The award for public impact honors an individual who has offered their academic research and expertise in tangible service of a major public sector challenge. The recipient will have actively addressed significant challenges in society and used their academic capacity and expertise to combat such threats, in cooperation with governmental and non-governmental stakeholders.
Luke Shaefer, professor of public policy, received the award last year for his work eradicating poverty that led to the Child Tax Credit expansion that was passed by Congress and which gives impoverished families the support they need to make ends meet.
The awards are part of the university’s greater institutional effort to promote and support faculty public engagement, an initiative President Mary Sue Coleman said aims to help scholars share their expertise with the public and showcase the societal value of university research.

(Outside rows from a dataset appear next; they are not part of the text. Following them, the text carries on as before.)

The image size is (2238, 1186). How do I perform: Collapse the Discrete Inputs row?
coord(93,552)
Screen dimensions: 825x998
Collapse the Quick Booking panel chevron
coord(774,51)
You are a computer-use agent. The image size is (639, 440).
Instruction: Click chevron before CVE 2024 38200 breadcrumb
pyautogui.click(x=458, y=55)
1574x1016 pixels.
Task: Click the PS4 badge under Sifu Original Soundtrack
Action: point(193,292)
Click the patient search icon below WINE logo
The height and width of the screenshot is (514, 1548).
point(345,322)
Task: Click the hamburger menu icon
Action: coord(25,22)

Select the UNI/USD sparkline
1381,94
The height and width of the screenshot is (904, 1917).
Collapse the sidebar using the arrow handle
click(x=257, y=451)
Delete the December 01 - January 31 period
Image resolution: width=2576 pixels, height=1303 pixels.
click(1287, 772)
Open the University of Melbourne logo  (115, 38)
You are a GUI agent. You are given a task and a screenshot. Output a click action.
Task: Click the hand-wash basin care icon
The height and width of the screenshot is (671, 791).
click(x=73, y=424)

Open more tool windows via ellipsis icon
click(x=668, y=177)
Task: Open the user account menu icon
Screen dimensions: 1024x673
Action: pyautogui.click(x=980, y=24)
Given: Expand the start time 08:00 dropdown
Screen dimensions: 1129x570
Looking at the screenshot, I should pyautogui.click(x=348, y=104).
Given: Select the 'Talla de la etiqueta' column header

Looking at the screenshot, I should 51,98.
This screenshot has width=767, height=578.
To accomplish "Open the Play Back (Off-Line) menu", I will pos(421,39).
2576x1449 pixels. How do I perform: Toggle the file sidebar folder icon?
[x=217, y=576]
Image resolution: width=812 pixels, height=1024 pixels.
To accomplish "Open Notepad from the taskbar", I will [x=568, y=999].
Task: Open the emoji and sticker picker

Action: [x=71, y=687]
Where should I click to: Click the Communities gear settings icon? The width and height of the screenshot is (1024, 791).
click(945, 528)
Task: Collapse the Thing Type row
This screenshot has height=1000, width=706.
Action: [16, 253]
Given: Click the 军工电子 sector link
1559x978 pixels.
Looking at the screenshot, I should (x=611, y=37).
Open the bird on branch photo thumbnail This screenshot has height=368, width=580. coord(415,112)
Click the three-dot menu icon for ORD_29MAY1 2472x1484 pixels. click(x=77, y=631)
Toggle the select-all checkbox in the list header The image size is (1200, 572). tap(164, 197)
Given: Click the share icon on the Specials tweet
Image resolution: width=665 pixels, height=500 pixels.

“Michigan faculty change lives with their research and service. Whether advancing environmental sustainability, confronting racial injustice, pushing the boundaries of medicine, or promoting arts and creativity, their dedication exemplifies our longstanding commitment to serving the public,” Coleman said.
Nominations for both awards must be submitted by Dec. 9. An event celebrating the awardees will take place in the spring of 2023.
Awardees will be recommended to the president by a committee, appointed by Coleman, that includes members of the faculty, the Office of the Vice President for Research and the Office of Government Relations.
The award is open to tenured, tenure-track or research faculty from all U-M campuses, schools, colleges and units. Individual members of other categories of instructional faculty may also be nominated.